A Python-based solar system simulator using real NASA orbital elements, Runge-Kutta integration, and 3D visualization with Plotly.
(If you don’t have an image yet, take a screenshot of your simulation and add it to the repo!)
✅ Uses real NASA orbital elements to calculate planetary positions
✅ Implements Runge-Kutta (RK4) for accurate orbit simulation
✅ 3D visualization with Plotly
✅ Fast computation with NumPy vectorization
✅ Supports saving and loading simulations
Make sure you have Python 3.8+ installed. Then, clone this repository and install the dependencies:
git clone https://github.com/your-username/solar-system-simulation.git
cd solar-system-simulation
pip install -r requirements.txtRun the simulation with:
python simulation.pyYou'll be prompted to enter the number of simulation steps and time step:
Enter number of simulation steps (e.g., 1000): 1000
Enter time step in seconds (e.g., 86400 for 1 day): 86400
After running, a 3D visualization will appear showing the planetary orbits.
You can save a simulation and reload it later:
# Save a new simulation
python simulation.py --save simulation.npz
# Load and visualize a previous simulation
python simulation.py --load simulation.npzHere’s an example of what the simulation generates:
Want to modify the planets or add custom objects?
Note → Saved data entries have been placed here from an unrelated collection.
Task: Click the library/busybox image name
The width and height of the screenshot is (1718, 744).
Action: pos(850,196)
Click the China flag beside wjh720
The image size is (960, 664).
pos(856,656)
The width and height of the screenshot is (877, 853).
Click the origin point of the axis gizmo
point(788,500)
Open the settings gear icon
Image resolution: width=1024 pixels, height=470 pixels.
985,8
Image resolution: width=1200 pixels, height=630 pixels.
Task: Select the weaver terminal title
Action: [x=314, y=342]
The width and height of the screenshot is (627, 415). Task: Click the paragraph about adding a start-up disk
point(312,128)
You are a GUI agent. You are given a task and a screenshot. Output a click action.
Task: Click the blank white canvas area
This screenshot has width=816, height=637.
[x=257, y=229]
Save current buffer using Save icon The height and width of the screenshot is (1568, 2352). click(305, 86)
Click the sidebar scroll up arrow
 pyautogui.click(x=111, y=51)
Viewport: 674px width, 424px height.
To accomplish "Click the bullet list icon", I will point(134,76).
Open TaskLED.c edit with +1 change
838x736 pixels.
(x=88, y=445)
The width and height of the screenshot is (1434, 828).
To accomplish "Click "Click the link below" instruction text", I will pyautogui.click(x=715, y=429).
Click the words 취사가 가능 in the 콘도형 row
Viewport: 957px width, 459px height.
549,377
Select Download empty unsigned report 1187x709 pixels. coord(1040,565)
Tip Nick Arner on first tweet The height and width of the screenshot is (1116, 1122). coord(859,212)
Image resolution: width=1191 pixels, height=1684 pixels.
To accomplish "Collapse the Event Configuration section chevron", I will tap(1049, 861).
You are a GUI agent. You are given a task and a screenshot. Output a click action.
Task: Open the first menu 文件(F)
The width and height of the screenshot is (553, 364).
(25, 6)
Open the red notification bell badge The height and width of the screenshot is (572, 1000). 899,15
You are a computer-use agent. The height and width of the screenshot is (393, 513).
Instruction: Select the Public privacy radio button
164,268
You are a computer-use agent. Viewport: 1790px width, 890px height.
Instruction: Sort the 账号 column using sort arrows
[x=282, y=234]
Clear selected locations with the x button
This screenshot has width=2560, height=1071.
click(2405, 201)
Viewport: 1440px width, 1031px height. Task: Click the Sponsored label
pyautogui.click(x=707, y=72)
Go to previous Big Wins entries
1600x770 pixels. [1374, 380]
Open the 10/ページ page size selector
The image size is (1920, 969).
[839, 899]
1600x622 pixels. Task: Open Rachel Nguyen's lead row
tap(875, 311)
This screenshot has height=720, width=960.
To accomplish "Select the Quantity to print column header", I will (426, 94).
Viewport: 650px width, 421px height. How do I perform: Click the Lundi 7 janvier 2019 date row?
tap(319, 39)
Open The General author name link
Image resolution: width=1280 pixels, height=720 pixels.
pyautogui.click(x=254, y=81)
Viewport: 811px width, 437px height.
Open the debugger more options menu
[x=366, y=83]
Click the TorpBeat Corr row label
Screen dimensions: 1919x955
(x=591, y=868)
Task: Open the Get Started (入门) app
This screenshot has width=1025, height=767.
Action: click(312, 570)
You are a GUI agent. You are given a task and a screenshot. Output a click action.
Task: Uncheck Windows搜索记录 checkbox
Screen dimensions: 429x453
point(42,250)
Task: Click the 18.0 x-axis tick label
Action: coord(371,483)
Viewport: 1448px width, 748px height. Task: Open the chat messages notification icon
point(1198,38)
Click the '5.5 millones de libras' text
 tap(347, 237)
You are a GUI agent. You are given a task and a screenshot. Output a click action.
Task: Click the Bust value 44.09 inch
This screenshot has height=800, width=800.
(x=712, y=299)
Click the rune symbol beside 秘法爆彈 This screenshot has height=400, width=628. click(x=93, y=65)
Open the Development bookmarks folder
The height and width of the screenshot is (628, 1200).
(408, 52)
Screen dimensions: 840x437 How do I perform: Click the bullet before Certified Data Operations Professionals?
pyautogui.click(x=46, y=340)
Edit orbital_elements.json and change the semi-major axis, eccentricity, or mass to include asteroids, moons, or exoplanets!
- 🌠 Real-time animation instead of precomputed paths
- 🚀 Custom object insertion (add spacecraft, asteroids, etc.)
- 🪐 Moon systems (simulate moons of Jupiter, Saturn, etc.)
🌌 Data Sources: NASA JPL Horizons System
📚 Algorithms: Runge-Kutta 4th Order, Keplerian orbital mechanics
This project is licensed under the MIT License.